Run Biomarker
To identify biomarkers for a specific binary classification problem, users need to specify the taxonomy level and target variable. In the Advanced Options, users could also specify the number of CV repeats, number of CV folds, and top biomarker proportion. For example, with a 3-repeats 3-fold cross validation, animalcules will randomly split the dataset into 3 fold and run CV, then this procedure is repeated 3 times (each time has different random data split). The top biomarker proportion defines the threshold for selecting biomarkers: animalcules will generate an classification model based importance score for each microbe/feature, and will choose the top 20% (suppose the proportion is 0.2 as default) features as the biomarkers.
Also, users could choose binary classification models including logistic regression and random forest. After clicking the button “Run”, the biomarker list will shouw up at the right-hand side.
Note:
- If the dataset is too small or unbalanced, cross-validation can’t be applied. You will see error messages like: NA/NaN/Inf in foreign function call.
- The target variable can not contain any special characters, otherwise there will be an error.
Instructions:
- Select taxonomy level in the menu (default: genus).
- Select the target variable for biomarker identification.
- (Optional) Select number of CV folds (default: 3).
- (Optional) Select number of CV repeats (default: 3).
- (Optional) Select top biomarker proportion based on importance score (default: 0.2, representing 20%).

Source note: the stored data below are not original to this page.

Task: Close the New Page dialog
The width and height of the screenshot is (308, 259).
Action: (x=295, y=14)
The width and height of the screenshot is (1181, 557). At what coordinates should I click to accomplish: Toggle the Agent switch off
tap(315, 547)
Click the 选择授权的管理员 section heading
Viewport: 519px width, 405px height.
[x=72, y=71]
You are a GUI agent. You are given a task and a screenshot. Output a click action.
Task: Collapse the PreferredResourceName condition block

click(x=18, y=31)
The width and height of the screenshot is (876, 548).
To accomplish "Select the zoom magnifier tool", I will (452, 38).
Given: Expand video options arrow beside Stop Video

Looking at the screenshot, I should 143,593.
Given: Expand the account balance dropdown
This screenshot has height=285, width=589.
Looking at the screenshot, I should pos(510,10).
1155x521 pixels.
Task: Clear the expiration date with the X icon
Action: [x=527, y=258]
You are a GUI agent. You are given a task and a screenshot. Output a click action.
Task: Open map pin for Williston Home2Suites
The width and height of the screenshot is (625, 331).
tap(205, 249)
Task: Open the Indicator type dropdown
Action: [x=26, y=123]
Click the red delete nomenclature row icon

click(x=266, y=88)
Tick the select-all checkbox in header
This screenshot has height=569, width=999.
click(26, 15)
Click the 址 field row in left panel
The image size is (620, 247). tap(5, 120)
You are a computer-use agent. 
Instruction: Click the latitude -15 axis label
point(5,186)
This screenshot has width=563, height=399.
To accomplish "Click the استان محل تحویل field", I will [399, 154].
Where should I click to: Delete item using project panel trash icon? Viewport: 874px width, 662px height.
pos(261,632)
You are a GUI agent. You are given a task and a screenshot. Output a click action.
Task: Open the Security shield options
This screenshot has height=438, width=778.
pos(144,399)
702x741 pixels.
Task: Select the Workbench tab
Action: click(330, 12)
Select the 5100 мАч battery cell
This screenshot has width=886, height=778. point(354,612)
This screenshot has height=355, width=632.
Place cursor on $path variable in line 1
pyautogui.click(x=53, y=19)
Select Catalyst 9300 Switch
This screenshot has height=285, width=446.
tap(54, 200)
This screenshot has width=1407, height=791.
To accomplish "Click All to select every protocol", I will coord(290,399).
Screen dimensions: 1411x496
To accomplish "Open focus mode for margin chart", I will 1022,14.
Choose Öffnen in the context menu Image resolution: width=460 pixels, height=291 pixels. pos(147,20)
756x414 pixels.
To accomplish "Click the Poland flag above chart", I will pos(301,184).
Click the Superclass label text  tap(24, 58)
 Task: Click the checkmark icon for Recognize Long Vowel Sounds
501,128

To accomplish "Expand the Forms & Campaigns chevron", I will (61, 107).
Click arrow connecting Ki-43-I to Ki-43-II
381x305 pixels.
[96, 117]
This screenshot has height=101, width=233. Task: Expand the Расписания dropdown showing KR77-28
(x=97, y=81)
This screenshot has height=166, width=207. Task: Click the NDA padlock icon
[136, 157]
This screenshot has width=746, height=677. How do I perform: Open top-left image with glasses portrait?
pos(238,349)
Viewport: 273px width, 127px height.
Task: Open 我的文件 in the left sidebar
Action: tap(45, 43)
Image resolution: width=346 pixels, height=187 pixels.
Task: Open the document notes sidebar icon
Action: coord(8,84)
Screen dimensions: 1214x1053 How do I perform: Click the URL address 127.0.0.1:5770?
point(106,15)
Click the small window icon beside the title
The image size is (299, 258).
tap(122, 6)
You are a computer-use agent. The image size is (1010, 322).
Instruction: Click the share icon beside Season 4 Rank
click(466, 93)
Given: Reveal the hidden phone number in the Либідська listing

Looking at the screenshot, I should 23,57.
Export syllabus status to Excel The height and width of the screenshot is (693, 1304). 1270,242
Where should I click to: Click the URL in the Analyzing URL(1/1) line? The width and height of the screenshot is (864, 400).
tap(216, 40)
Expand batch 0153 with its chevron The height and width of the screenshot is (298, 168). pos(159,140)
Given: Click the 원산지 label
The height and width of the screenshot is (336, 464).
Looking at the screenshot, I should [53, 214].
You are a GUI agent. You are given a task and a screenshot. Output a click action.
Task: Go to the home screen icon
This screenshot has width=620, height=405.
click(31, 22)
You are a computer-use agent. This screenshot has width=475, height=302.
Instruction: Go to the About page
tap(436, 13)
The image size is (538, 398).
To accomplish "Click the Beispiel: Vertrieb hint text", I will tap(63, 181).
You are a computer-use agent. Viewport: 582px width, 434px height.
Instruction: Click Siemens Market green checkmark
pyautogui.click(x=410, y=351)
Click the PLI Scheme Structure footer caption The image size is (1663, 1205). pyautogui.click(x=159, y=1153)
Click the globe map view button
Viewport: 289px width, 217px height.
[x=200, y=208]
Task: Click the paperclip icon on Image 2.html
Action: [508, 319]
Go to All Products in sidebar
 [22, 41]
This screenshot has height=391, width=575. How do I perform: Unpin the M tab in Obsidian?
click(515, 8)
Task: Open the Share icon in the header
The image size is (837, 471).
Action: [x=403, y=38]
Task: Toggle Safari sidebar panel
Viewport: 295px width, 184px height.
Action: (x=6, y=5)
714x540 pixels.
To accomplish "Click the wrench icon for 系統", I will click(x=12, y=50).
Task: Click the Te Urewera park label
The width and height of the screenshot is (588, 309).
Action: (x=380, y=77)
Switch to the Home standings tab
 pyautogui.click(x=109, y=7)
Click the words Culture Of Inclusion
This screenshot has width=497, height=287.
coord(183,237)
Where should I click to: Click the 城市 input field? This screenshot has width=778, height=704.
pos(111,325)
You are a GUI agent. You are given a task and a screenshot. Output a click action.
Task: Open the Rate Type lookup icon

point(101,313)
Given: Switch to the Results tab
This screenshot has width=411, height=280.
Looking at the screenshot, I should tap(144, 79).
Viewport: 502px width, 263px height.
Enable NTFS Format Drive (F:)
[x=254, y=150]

- (Optional) Select model (default: logistic regression).
- Click the button “Run”
Running time:
- Test dataset with 30 samples and 427 microbes: 8.5s
- Test dataset with 587 samples and 203 microbes: 32.4s

Importance Plot
Ranked feature importance score plot for the identified biomarkers is showed here. The higher score is, the more important this feature (species, genus, ..) is regarding the prediction power.

CV ROC Plot
The identified biomarkers were used to re-train the model via a cross-validation, and ROC plot is showed automatically in this subtab.